Four ponds were “created,” and a massive water mane was built, to keep the many acres of grass alive.
Some 1,600 or 1,700 people touched the project in total, with up to 500 at once sculpting the site into flawless fields on a few different levels.
The lowest ones, farthest away from the multi-story headquarters, are for youth teams. The “superpitch” on higher ground is for the USMNT and WNT — and designed, intentionally, to inspire teens to work their way up.

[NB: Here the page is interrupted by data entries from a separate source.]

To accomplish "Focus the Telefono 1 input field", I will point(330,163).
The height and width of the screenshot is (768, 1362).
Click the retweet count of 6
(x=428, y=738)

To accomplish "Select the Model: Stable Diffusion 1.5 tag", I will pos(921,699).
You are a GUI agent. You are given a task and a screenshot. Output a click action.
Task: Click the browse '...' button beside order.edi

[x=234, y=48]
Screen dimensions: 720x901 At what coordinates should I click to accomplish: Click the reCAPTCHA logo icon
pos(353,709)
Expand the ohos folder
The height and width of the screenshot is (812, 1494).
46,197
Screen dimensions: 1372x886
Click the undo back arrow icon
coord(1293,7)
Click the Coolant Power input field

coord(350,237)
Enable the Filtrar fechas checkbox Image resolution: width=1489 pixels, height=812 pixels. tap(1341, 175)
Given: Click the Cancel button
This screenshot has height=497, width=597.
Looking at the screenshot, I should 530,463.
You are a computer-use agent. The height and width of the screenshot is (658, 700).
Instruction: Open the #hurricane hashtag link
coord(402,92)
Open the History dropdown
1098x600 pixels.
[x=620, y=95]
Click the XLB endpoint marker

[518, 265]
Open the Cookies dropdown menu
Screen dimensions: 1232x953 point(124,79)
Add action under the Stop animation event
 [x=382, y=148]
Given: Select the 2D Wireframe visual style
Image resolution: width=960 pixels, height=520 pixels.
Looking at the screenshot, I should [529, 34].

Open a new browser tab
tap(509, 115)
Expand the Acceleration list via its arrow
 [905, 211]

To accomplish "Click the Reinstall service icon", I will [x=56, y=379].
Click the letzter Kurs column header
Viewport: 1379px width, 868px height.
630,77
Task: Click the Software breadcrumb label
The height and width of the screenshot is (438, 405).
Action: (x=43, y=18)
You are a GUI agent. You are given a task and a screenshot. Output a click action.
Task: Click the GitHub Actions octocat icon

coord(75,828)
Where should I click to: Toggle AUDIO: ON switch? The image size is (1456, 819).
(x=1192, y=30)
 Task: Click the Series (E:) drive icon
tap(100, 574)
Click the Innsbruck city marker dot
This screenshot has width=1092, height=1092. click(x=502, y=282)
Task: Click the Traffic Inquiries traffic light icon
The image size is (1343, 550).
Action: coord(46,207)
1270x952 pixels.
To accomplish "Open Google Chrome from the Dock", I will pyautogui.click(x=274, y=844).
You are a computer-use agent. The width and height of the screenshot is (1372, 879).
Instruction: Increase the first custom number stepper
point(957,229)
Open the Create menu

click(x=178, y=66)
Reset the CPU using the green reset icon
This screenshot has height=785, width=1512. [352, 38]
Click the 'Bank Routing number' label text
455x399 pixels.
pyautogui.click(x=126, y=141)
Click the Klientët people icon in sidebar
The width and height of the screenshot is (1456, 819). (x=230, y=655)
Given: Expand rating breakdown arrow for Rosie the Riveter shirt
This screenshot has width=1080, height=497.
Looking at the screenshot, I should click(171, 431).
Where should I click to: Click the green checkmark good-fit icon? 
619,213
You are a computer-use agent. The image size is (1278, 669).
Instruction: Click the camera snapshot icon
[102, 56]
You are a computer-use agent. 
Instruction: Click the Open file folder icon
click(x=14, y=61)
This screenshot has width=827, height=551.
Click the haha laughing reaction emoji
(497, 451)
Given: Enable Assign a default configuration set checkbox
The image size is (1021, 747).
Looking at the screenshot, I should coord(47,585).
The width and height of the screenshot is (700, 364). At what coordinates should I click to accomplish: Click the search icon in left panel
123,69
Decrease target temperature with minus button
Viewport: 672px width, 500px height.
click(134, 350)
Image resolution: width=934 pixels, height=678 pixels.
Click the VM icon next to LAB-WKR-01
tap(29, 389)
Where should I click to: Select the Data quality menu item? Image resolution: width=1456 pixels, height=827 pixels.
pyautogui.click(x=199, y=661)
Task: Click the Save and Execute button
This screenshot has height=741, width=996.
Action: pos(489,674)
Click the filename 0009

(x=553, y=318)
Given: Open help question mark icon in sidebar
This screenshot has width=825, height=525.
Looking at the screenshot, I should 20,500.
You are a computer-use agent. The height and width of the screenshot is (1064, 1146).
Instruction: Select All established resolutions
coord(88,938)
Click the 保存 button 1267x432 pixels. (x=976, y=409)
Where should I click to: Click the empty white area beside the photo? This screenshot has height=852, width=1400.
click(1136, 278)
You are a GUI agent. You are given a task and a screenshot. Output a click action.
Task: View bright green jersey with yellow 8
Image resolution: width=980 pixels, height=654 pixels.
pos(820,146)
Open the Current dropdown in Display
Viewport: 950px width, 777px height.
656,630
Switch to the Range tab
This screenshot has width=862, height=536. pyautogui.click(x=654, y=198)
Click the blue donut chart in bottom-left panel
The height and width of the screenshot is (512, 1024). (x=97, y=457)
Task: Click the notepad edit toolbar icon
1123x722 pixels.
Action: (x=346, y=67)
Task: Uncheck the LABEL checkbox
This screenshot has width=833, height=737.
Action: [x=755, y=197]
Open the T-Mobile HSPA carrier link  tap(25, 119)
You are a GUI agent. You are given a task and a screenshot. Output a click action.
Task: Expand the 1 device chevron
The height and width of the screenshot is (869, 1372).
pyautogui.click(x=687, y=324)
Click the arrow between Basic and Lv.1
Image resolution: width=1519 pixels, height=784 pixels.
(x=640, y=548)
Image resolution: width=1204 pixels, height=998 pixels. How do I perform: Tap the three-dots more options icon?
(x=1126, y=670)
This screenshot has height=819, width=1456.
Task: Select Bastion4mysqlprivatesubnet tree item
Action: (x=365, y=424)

All of it, remarkably, has been completed on time and on budget. Batson, like others, is “amazed.”
“Now,” Parlow Cone says, “we have to make it everyone’s home.”
With the May 7 grand opening set, they began opening the NTC’s doors to members of the soccer community. Some guests are blown away by details or the sheer expanse. Others feel something more. The U.S. Power Soccer national team got “super emotional,” Parlow Cone says, upon seeing their new home court for the first time. Beach soccer players kicked off their shoes, ran onto their new home sand, FaceTimed teammates and teared up.
And then there are the alums. The builders. The fellow dreamers. Batson and Parlow Cone gave Gulati and another past president, Alan Rothenberg, a personal tour in February. “On an emotional level,” Gulati says, “it was great.”
A group of former USMNT players also recently visited, and Cobi Jones, the most-capped player in program history, plopped down on a bench at the NTC. “Ah,” he said with an exhale, “I’m home.”
Batson, too, has taken time to reflect. As CEO, he insists that this is just “the start” of “big things.” But as a soccer lifer from nearby Augusta, Ga., his mind also races back in time. He thinks about the fields he graced as a boy, and “the kid in me,” he says — but then his voice gets weak, and he has to pause.
Then he collects himself. “Like, it’s incredible,” he says. “To think about how far the sport has come.” And, of course, “to think about what’s gonna be possible going forward.”